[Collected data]
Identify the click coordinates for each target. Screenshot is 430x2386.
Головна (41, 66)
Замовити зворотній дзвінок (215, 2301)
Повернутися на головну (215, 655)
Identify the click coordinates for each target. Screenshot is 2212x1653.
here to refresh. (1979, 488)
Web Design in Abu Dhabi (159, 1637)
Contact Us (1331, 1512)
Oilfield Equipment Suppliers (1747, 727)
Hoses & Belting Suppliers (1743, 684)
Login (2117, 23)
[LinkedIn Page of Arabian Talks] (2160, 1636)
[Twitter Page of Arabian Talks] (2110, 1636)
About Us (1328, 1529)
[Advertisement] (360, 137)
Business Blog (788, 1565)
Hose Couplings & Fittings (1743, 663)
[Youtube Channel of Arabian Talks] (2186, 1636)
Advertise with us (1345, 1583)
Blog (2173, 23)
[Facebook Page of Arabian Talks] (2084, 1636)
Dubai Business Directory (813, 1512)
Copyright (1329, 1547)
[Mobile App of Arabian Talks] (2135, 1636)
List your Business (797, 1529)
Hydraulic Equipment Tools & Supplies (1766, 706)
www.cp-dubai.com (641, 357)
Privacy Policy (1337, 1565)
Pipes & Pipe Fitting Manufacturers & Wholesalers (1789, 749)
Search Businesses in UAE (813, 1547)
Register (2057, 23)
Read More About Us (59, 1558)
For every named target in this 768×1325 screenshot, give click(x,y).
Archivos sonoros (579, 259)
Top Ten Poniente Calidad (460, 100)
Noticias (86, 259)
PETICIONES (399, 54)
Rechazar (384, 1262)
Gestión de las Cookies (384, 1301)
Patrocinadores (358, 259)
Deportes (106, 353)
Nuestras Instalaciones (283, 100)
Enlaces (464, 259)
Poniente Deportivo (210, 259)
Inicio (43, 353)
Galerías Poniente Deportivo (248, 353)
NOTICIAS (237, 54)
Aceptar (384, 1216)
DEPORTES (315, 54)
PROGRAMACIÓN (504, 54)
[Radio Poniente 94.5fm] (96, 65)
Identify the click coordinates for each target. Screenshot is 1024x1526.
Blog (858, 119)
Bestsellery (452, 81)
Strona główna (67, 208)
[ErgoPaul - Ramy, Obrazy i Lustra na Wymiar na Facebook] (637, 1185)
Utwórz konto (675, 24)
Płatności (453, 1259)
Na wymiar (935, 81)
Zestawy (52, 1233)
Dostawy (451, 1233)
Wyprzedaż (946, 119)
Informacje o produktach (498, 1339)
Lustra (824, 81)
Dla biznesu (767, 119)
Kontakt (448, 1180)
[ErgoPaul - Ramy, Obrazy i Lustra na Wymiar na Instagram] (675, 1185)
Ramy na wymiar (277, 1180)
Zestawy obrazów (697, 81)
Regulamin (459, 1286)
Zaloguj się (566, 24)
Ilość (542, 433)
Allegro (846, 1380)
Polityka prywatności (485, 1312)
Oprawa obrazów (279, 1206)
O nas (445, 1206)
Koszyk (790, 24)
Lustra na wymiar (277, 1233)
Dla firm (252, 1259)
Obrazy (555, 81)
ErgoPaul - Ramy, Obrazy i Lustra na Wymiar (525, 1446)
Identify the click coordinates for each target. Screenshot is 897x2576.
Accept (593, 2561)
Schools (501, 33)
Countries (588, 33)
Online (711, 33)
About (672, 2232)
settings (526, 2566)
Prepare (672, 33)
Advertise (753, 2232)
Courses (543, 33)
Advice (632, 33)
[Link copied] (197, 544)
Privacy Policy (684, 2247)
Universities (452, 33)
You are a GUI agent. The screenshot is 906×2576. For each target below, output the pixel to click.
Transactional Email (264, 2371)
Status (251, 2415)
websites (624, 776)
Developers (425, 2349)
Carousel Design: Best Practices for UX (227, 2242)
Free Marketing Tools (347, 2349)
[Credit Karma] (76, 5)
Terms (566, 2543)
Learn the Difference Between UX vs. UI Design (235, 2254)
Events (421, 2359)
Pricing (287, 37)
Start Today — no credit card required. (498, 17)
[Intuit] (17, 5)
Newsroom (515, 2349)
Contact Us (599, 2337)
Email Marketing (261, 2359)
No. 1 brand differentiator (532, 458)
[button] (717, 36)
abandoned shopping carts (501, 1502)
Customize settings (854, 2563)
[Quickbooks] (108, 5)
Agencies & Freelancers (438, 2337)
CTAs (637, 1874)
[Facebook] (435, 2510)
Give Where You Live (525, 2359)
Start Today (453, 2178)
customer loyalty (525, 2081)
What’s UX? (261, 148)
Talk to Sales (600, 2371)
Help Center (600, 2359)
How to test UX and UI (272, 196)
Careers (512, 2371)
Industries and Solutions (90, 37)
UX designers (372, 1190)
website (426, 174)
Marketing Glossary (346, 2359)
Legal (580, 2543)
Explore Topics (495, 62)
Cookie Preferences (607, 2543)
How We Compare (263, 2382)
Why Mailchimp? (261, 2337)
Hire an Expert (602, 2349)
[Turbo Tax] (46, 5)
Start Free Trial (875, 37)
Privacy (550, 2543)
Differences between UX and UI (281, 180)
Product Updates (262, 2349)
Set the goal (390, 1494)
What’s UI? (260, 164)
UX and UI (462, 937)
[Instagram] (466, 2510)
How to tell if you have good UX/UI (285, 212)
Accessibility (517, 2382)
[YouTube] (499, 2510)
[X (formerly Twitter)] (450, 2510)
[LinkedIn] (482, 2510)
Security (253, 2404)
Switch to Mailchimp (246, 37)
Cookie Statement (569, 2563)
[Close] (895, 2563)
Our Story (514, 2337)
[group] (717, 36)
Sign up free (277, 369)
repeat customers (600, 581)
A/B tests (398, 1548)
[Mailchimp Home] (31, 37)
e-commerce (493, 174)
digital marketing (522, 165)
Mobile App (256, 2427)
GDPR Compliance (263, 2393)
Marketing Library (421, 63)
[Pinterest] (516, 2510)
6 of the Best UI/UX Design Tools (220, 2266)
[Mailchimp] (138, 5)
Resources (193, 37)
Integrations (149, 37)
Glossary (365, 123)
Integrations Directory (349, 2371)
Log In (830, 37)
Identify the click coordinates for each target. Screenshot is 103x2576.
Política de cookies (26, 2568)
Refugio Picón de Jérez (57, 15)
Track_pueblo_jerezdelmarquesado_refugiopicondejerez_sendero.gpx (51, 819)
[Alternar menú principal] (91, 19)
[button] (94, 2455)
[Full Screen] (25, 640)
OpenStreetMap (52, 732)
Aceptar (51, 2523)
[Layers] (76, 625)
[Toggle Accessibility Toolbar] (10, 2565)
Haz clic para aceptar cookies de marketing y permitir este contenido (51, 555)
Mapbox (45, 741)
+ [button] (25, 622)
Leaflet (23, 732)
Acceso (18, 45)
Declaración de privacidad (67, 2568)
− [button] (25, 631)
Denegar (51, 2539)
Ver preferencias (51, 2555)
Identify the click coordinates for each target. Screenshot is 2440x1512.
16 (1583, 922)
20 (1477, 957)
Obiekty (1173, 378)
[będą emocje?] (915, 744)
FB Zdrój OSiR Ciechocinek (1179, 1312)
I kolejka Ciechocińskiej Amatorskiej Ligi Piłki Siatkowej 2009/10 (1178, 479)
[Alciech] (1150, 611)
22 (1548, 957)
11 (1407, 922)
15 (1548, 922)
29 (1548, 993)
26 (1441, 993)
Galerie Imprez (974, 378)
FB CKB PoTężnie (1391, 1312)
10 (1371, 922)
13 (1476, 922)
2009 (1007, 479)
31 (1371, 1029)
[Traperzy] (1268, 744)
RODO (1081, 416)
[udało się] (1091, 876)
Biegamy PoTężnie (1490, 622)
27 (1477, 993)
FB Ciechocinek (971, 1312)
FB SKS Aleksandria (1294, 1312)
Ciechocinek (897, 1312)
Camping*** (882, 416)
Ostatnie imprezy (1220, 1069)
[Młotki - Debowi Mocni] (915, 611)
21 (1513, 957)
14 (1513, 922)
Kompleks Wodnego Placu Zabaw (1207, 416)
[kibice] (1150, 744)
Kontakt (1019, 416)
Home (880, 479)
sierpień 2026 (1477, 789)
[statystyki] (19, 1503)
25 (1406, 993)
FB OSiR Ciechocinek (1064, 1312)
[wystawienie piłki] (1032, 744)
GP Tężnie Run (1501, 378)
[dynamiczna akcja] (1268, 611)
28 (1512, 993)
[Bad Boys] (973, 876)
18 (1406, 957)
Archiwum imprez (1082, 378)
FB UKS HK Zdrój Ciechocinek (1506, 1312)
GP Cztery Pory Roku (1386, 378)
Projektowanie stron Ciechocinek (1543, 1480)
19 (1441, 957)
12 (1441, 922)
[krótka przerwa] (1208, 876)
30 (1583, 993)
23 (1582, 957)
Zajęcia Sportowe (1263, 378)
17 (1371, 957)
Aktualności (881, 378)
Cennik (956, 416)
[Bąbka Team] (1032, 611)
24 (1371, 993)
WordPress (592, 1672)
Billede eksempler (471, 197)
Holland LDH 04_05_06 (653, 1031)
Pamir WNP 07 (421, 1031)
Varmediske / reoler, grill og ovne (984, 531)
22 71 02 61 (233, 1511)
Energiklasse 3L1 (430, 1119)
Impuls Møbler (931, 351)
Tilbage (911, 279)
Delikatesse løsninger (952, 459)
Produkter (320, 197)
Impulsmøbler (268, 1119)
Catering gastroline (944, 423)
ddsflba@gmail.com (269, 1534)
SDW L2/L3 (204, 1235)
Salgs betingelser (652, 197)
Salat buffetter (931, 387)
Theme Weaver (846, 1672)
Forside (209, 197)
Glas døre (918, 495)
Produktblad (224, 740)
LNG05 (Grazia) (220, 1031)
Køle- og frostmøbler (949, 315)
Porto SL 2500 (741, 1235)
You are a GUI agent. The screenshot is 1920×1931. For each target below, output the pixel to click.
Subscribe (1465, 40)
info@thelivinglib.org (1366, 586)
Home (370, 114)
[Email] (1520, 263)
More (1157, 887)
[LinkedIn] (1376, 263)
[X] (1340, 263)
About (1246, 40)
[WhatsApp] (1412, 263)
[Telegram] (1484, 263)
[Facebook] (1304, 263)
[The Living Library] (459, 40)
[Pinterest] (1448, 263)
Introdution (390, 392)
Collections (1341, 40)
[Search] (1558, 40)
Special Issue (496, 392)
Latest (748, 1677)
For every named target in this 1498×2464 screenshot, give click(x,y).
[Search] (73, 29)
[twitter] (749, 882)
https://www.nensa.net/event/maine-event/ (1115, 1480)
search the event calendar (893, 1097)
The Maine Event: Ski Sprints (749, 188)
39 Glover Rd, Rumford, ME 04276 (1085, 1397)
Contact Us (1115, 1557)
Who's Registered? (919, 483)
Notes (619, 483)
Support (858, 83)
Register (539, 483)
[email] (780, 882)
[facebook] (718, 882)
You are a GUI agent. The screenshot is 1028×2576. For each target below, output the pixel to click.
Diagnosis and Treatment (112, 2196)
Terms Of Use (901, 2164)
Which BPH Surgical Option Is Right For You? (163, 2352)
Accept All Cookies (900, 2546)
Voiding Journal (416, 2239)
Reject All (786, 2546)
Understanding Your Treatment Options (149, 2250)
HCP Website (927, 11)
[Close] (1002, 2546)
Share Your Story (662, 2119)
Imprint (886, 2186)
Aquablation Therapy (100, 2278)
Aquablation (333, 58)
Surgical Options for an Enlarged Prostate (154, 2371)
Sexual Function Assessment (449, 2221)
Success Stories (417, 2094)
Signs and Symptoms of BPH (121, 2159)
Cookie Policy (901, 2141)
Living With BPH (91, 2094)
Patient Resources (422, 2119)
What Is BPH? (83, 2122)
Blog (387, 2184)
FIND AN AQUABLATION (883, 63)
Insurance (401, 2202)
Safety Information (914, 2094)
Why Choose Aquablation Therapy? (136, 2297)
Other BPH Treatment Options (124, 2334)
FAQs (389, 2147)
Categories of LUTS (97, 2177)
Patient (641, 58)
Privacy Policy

#### TASK TO COMPLETE:
Set down exactly the lines that begin the records and continue through the line bearing "Deportes (106, 353)"; include both ends.

#### SOLUTION TO THE EXERCISE:
Identify the click coordinates for each target. Screenshot is 430x2386.
Головна (41, 66)
Замовити зворотній дзвінок (215, 2301)
Повернутися на головну (215, 655)
Identify the click coordinates for each target. Screenshot is 2212x1653.
here to refresh. (1979, 488)
Web Design in Abu Dhabi (159, 1637)
Contact Us (1331, 1512)
Oilfield Equipment Suppliers (1747, 727)
Hoses & Belting Suppliers (1743, 684)
Login (2117, 23)
[LinkedIn Page of Arabian Talks] (2160, 1636)
[Twitter Page of Arabian Talks] (2110, 1636)
About Us (1328, 1529)
[Advertisement] (360, 137)
Business Blog (788, 1565)
Hose Couplings & Fittings (1743, 663)
[Youtube Channel of Arabian Talks] (2186, 1636)
Advertise with us (1345, 1583)
Blog (2173, 23)
[Facebook Page of Arabian Talks] (2084, 1636)
Dubai Business Directory (813, 1512)
Copyright (1329, 1547)
[Mobile App of Arabian Talks] (2135, 1636)
List your Business (797, 1529)
Hydraulic Equipment Tools & Supplies (1766, 706)
www.cp-dubai.com (641, 357)
Privacy Policy (1337, 1565)
Pipes & Pipe Fitting Manufacturers & Wholesalers (1789, 749)
Search Businesses in UAE (813, 1547)
Register (2057, 23)
Read More About Us (59, 1558)
For every named target in this 768×1325 screenshot, give click(x,y).
Archivos sonoros (579, 259)
Top Ten Poniente Calidad (460, 100)
Noticias (86, 259)
PETICIONES (399, 54)
Rechazar (384, 1262)
Gestión de las Cookies (384, 1301)
Patrocinadores (358, 259)
Deportes (106, 353)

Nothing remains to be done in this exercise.